When Collins battles the corrupt LAPD, the film turns into a feminist quest for justice. And for good measure, Eastwood recycles the most harrowing scenes in “Frances” as Collins is thrown into the snake pit by the evil LAPD as punishment for her defiance.As she did with Marianne Pearl in “A Mighty Heart,” Jolie embraces this passionate portrait of a woman who won’t give up searching for a missing loved one. But Christine Collins is never as complex a character. She’s a single working mother who reluctantly fills in for a sick coworker one day, leaving her nine-year-old son Walter at home in a nice, residential neighborhood.

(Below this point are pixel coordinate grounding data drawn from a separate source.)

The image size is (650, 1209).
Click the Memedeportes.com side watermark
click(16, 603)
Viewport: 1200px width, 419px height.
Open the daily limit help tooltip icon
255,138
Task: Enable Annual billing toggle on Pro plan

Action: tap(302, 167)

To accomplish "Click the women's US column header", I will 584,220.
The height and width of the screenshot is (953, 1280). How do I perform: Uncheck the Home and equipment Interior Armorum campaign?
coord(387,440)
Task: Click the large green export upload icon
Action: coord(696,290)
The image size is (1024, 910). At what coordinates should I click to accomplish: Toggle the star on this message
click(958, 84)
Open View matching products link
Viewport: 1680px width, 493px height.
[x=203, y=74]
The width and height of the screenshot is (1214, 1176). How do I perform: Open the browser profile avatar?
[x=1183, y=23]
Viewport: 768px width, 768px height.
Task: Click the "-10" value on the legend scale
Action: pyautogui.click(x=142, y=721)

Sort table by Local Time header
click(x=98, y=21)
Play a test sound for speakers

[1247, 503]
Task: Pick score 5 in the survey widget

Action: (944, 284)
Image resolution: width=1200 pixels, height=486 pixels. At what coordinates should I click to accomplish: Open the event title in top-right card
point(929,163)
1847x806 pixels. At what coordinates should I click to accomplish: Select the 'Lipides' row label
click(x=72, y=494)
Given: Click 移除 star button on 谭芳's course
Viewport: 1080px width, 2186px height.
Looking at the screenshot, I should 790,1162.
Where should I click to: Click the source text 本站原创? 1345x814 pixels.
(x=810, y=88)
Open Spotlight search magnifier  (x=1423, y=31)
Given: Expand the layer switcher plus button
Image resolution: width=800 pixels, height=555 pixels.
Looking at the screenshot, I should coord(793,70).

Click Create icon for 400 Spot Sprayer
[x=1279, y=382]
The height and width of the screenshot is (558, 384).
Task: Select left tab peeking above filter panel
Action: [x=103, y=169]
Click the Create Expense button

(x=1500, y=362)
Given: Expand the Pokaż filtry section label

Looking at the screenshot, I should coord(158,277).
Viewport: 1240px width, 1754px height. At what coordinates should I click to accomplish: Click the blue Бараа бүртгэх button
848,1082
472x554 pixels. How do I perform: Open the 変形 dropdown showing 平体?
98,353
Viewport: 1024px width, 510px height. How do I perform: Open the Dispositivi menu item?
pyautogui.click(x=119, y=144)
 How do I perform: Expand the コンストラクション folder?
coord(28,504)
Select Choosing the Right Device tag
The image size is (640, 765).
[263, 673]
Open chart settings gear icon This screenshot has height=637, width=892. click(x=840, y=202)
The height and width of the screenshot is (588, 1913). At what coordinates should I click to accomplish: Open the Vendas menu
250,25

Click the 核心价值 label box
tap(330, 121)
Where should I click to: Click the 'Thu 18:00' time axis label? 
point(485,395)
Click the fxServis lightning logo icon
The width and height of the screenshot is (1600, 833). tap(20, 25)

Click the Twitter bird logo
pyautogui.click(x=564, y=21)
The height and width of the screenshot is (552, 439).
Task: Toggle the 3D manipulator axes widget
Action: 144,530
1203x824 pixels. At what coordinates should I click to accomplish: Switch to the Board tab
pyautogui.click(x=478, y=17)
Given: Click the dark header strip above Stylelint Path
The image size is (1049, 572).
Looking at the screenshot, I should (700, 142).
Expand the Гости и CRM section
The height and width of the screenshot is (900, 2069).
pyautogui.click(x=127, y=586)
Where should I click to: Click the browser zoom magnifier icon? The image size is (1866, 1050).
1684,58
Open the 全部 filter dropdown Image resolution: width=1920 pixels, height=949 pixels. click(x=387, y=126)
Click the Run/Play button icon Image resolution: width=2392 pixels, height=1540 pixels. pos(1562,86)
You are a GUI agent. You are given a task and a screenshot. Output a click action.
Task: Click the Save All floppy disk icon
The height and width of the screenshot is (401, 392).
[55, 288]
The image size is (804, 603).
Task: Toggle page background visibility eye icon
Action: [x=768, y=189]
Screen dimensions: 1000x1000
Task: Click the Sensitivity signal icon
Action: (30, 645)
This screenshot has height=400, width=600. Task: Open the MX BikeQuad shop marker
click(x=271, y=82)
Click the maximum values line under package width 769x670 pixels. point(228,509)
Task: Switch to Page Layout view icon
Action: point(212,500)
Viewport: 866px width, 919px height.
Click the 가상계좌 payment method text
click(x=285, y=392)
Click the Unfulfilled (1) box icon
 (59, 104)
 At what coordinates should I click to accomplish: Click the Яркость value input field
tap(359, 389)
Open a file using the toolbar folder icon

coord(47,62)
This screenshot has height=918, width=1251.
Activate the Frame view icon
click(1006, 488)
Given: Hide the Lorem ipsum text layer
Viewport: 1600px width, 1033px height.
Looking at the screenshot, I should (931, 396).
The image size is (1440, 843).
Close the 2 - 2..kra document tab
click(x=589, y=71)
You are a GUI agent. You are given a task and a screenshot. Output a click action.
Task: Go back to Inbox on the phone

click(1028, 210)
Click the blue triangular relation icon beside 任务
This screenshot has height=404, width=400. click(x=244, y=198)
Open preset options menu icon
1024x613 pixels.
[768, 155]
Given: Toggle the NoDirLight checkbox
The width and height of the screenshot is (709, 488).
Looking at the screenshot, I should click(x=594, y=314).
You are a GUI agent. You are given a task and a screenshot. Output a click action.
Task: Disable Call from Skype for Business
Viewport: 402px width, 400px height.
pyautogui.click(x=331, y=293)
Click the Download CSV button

When she returns, the house is eerily empty. Frantic, Collins turns to the police but finds little help. Months later, amid much press hoopla and grandstanding, the police deliver “Walter” to her and smugly ignore her protests that the boy isn’t her son. Captain J.J. Jones (Jeffery Donovan) goes so far as to berate and threaten Collins if she continues to embarrass the LAPD. Collins finally gains an ally in somber Presbyterian minister Gustav Briegleb (John Malkovich) who has made it his own crusade to expose the widespread corruption in the LAPD.Since Collins is so completely sympathetic and Captain Jones so completely the villain, there’s little room for growth or nuance. We’re rooting for Collins from the moment she questions the police department’s ineptitude. When Captain Jones has her secretly tossed into a psychiatric ward where the head doctor insists she’s crazy and won’t release her until she admits she wrongfully accused the police of persecution, “Changeling” veers into social justice terrain. Collins meets Carol Dexter, played by Amy Ryan, who is as brilliant in this small, dramatic role as she is in her comic one on TV’s “The Office.” Dexter explains to Collins that she and other women who openly criticized the LAPD for its abuse of power ended up in the nuthouse as retaliation.Once she’s sprung by Rev. Briegleb amid public support, Collins makes it her personal mission to get Dexter and the other women out, and bring down the LAPD. “Changeling” again changes gears, as another boy comes forth to expose a serial killer who preys on young boys and who may have murdered Walter. The final third of the film cuts between two trials: one for the man accused of murdering three children (none of them Walter) and the police corruption trial in which Collins provides key testimony.“Changeling” isn’t as powerfully entertaining as, say, “L.A. Confidential” or “Chinatown” in its expose of LAPD corruption, nor does it provide a cathartic arc for Collins who remains right in her convictions from the start and only grows more passionate. One can’t help wishing Eastwood was as sure-handed with the direction of his story as he is with the look of the film, or that Jolie had more to work with. She is terrific, but the film shortchanges her fervor.